O znaczeniu mikoryzy świadczą również doniesienia o licznych nieudanych próbach wprowadzania na gruntach zdegradowanych i porolnych upraw sadzonek niemikoryzowanych. Sadzonki w takich warunkach pozbawione kontaktu mikoryzowego z właściwymi grzybami częściej chorowały i ulegały infekcji grzybów patogenicznych, takich jak np. huba korzeniowa czy opieńka i efekcie zamierały.

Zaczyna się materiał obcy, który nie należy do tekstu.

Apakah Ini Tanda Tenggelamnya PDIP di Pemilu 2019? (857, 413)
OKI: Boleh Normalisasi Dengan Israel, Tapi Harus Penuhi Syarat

Ochrona drzewa przez grzyba, w takim przypadku polega na tym, że mufka grzybowa, która oplata korzeń tworzy fizyczną barierę uniemożliwiającą wnikanie patogenów do wnętrza rośliny.

Dodatni efekt mikoryz potwierdzają również inni, doświadczeni leśnicy z nadleśnictw, w których w leśnych szkółkach od lat prowadzi się mikoryzację sadzonek drzew leśnych grzybami symbiotycznymi.

- Z ekonomicznego punktu widzenia, wprowadzanie na gruntach trudnych sosny mikoryzowanej jest dużo tańsze, choćby poprzez fakt, że sadzonki szybciej wychodzą ze strefy chwastów – mówi Stanisław Zagrobelny, nadleśniczy Nadleśnictwa Oleszyce. -  Z naszego doświadczenia wynika, że na przykład podczas wprowadzania sosny jednorocznej z gruntu, po roku jej przyrost wynosi około 5 cm, a sadzonek  mikoryzowanych – 20 cm i więcej - dodaje.

Co ciekawe, mikoryza sprzyja również grzybiarzom. Bo nie posiadając nawet fachowej wiedzy o tym zjawisku, wyruszając o świcie na grzybobranie, każdy podświadomie szuka prawdziwków pod dębami czy bukami, maślaków w młodnikach sosnowych, a kozaków wśród brzóz.